If a school district faces potential liability from a tax certiorari proceeding, the property owner is required to serve a copy of the tax certiorari petition on the school district (this may not be the case in Nassau and Suffolk counties). Therefore, receiving a tax certiorari petition on a property that is subject to a PILOT agreement may be a warning sign that the PILOT can be reduced in the future.
Despite the obligation to provide school districts with notice of a PILOT agreement and of the filing of a tax certiorari (in most jurisdictions), the law does not currently require school districts to be notified of the resolution of a tax certiorari proceeding unless the school district’s counsel has taken action to intervene and actively participate in the proceeding. Nor are school districts required by law to be notified of a related reduction of a PILOT agreement or of credits issued toward future PILOTs from a property.
This undesirable situation makes it critical for school districts to actively monitor the status of tax certiorari proceedings to determine if, and when, a reduction will occur and become a party to the proceedings when courts permit it. As a practical matter, it may be beneficial for your district or its attorney to develop a good relationship with officials from your local assessor’s office and local IDA or agencies.
If it can be demonstrated that a district faces a loss of PILOT revenue from a tax certiorari proceeding, your district may find it prudent to intervene, even in those jurisdictions where a school is not responsible for refunds (such as those in Nassau and Suffolk Counties). At a minimum, this will ensure the district receives notice of any decision to reduce the PILOT amount!

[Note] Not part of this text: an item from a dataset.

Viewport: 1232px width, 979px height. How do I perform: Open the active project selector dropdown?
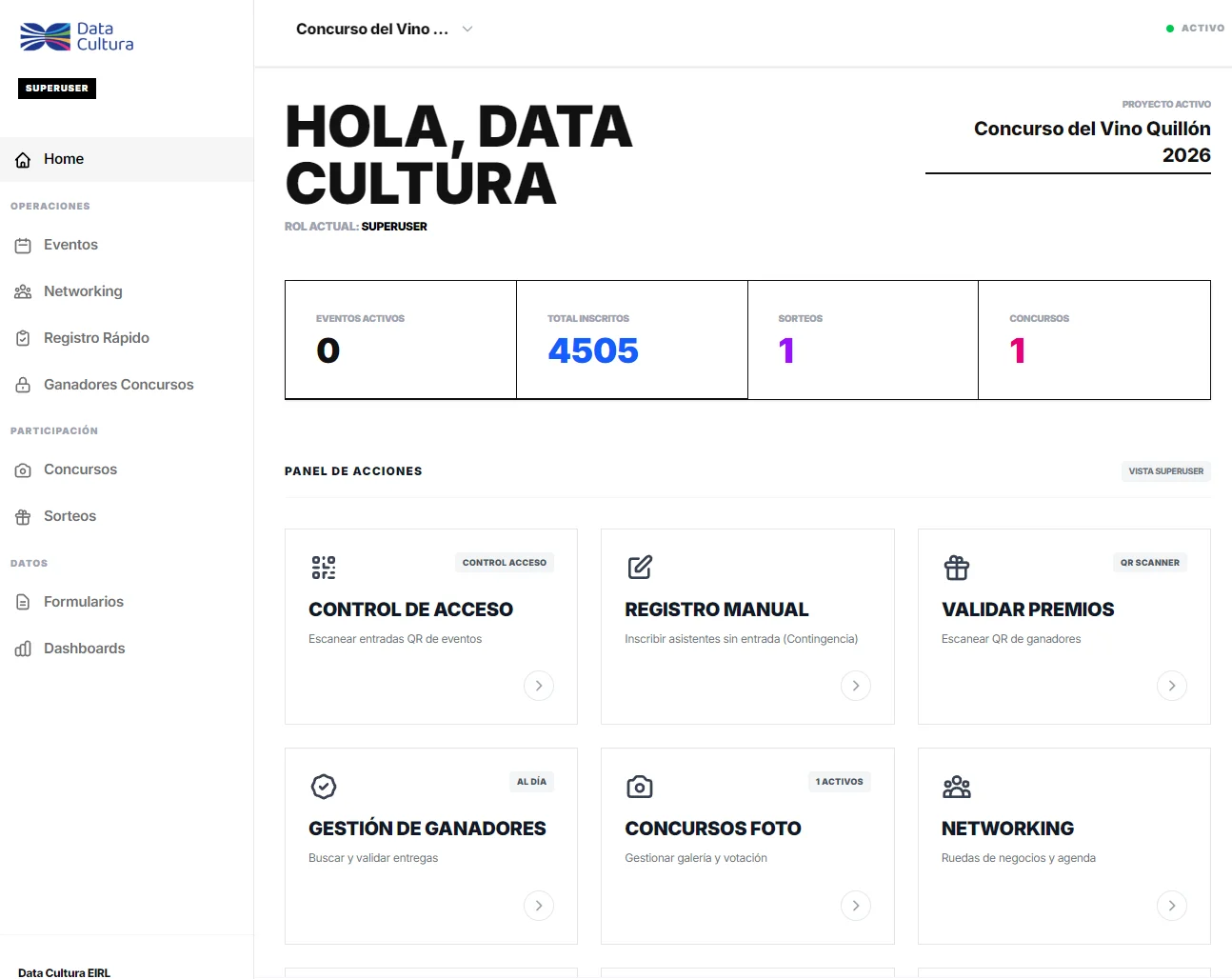point(384,29)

Courts have recognized that a school district’s participation in a tax certiorari proceeding for the purpose of remaining informed as to its outcome may be necessary under certain circumstances. (see Matter of Promenade at Central v. Board of Assessors (Sup. Ct. Nassau County, Aug 7, 2017). This is particularly true for large properties that make up a significant portion of a district’s revenue.
Best practices on monitoring PILOTs and assessments
Since 2013, NYSSBA has sought legislation to hold school districts financially harmless whenever they experience the unanticipated, significant loss of revenue due to tax certiorari proceedings or the unexpected loss of a significant portion of the value of their taxable property. Until the governor and the Legislature create such a law, a school district’s best course of action is eternal vigilance.

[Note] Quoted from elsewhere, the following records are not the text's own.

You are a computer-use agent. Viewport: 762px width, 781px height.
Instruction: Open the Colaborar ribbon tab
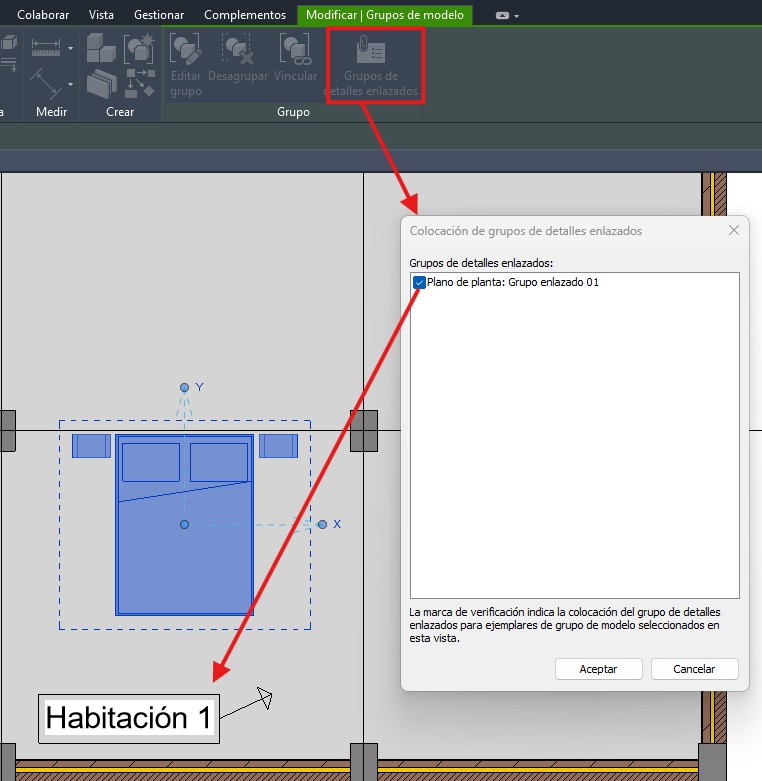pyautogui.click(x=43, y=15)
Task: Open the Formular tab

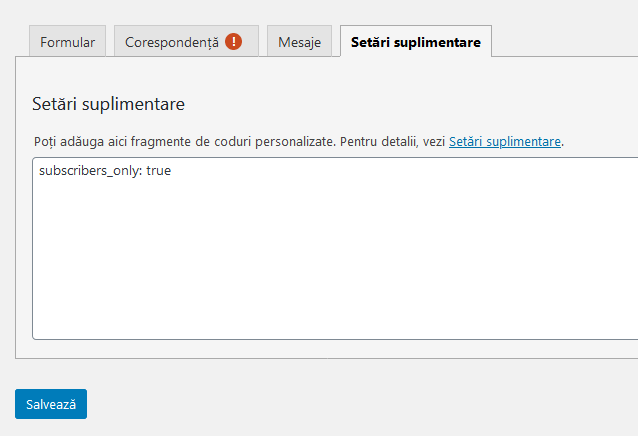Action: pos(68,43)
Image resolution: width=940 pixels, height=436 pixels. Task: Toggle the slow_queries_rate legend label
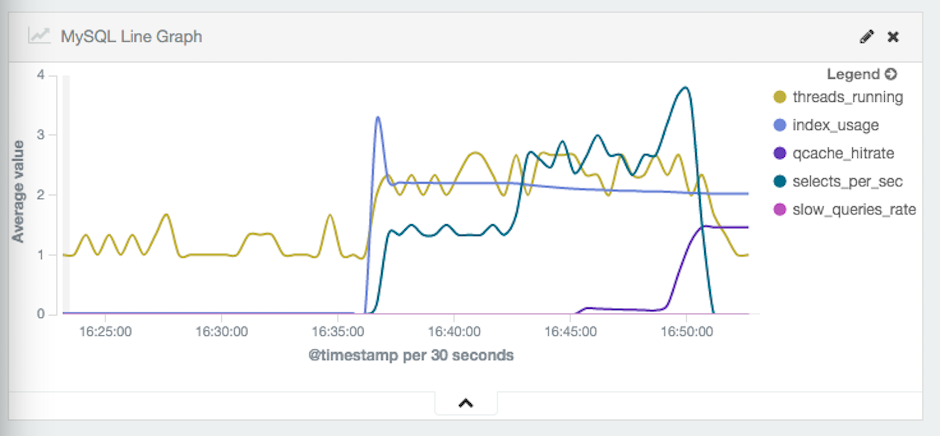pos(854,210)
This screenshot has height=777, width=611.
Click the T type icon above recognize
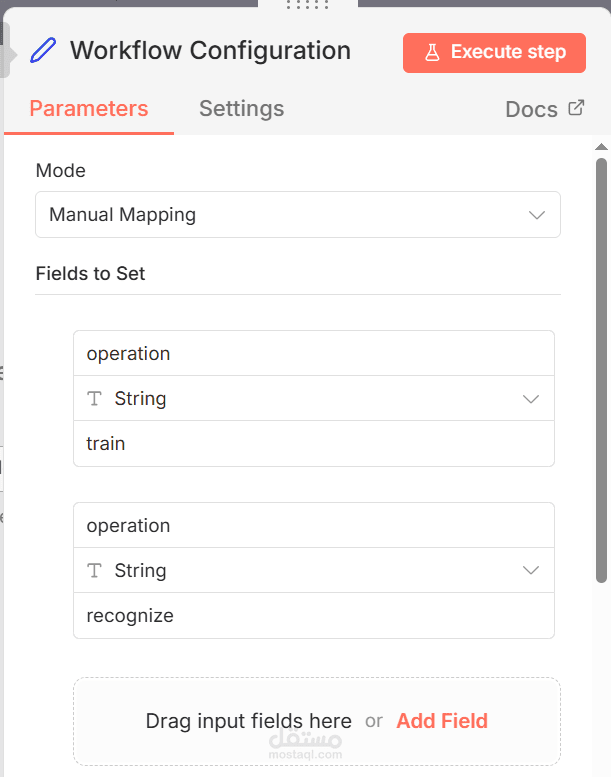click(x=95, y=571)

School districts should monitor new and proposed PILOT agreements, and, to the extent possible, proposed changes to existing PILOT agreements. In addition, school districts should have a system in place to review and track tax certiorari petitions including those filed for properties which make PILOT payments.
Notably, some PILOT agreements prohibit the filing of a tax certiorari proceeding while the property is receiving financial assistance (e.g., a manufacturing facility might be built with the aid of tax exempt bonds). However, it may be necessary for the school district to act to ensure that such provisions are enforced. Attorneys for property owners have every incentive to seek reductions in their clients’ assessments, and filings are routine.
Your school district might be actively involved in tax certiorari proceedings. It is important to be mindful of the potential liability resulting from a pending tax certiorari proceeding on a PILOT property. In so doing, a district can determine which PILOT properties could potentially be a reduced as the result of the pending tax certiorari proceedings and take action as necessary to remain informed about the outcome of the proceedings.
If you have questions about the interplay between tax certiorari proceedings, PILOT payments and the tax cap, it would be prudent to consult with your auditors, and, of course, legal counsel.